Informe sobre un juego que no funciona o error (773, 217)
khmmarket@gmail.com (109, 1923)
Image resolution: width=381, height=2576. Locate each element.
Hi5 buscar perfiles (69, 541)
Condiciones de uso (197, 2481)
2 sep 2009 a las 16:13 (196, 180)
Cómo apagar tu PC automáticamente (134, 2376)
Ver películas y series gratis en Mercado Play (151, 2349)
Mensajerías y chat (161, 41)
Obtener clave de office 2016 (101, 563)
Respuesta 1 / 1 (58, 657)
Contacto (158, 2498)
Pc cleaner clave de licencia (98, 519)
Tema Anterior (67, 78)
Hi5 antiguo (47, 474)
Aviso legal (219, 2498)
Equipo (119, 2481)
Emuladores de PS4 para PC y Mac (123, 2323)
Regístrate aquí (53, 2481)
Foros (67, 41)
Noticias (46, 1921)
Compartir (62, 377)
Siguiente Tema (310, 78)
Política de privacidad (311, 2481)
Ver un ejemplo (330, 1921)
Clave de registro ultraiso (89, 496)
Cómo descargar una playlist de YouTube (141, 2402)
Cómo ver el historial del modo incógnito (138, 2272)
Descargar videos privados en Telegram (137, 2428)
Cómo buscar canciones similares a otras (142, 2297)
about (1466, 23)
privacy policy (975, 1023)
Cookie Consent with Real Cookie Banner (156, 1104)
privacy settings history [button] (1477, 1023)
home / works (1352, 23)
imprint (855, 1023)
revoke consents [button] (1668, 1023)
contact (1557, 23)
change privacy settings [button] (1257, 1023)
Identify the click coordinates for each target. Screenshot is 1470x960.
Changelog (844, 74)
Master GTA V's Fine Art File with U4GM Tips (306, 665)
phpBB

WHAT YOU NEED TO DO:
Count every line in the data where the string "Cómo" occurs. Give nothing except the number.

ANSWER TO THIS EXERCISE:
4